■ **Short task**
Begin at the line below that has "Given: Click arrow" and stop after the one that has "Looking at the". Rewrite those lines with "arrow" changed to "chevron", keep everything else the same, and leave out the pictures.

■ **Provided entries**
──────────

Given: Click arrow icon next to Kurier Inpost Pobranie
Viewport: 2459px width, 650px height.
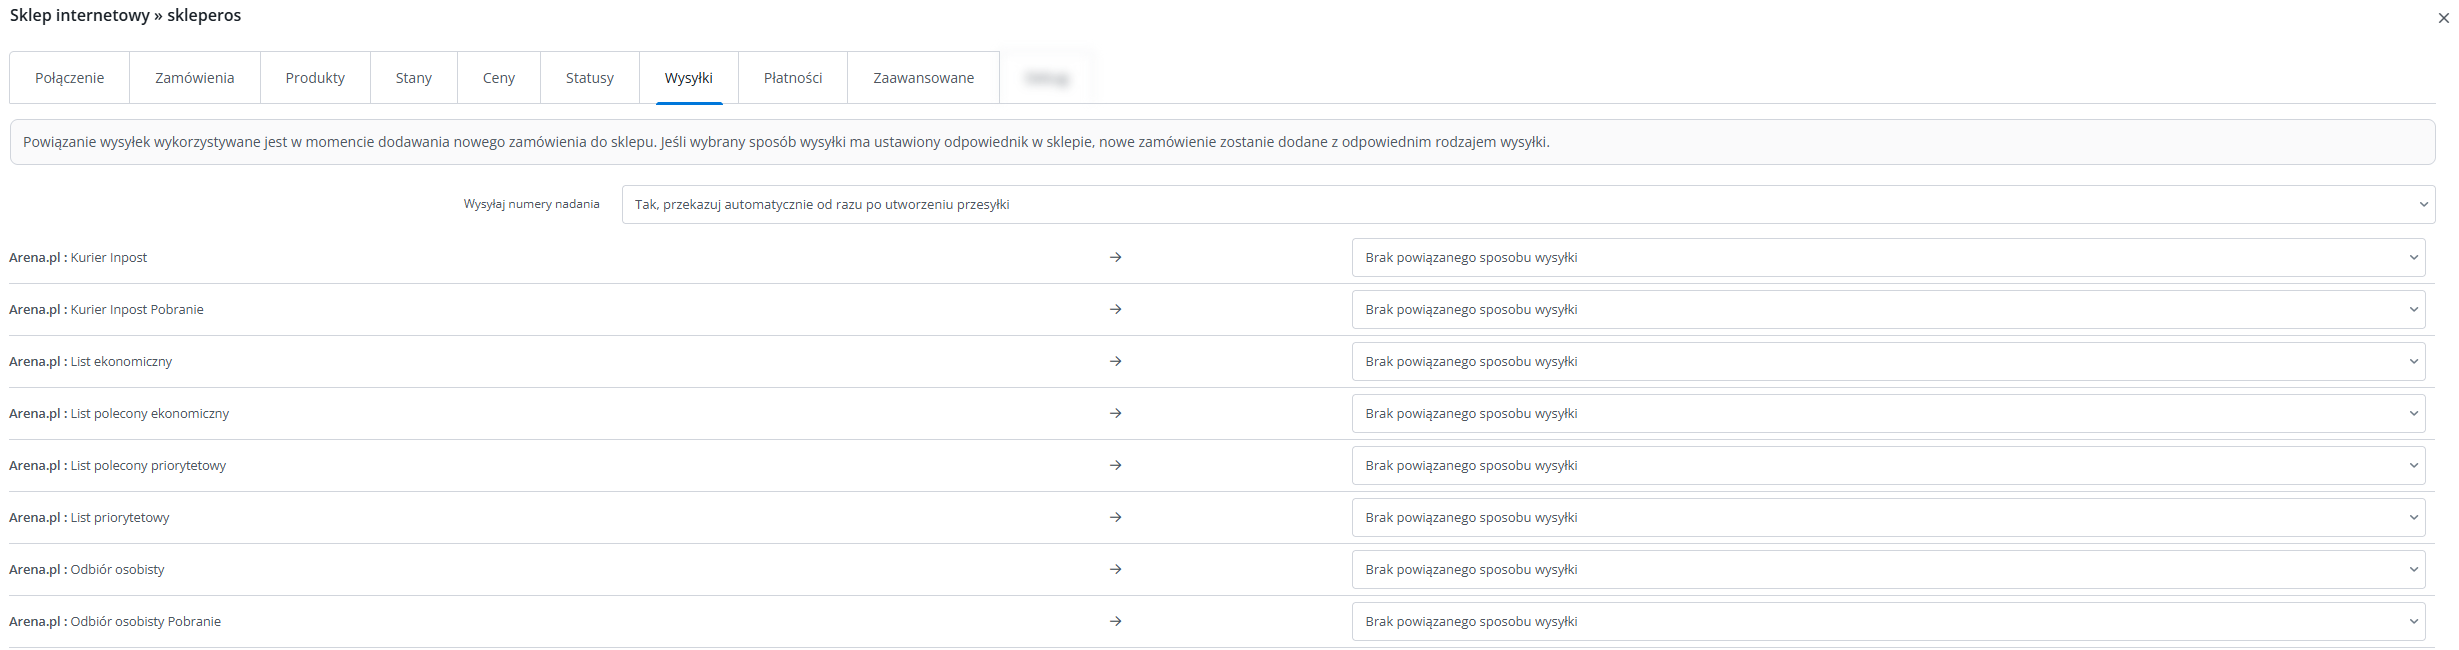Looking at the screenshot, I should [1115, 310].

──────────

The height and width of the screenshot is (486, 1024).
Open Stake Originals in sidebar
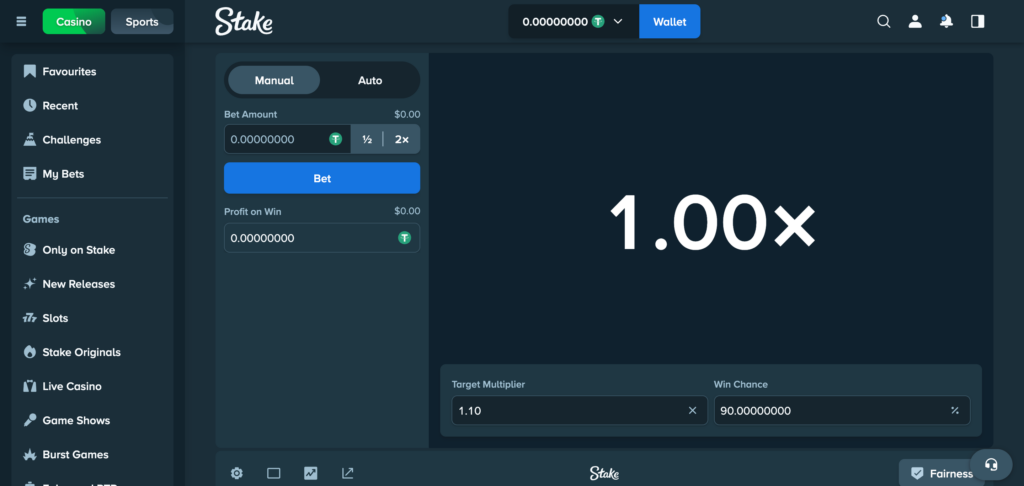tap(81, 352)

──────────

■ **Exercise result**
Given: Click chevron icon next to Kurier Inpost Pobranie
Viewport: 2459px width, 650px height.
Looking at the screenshot, I should [1115, 310].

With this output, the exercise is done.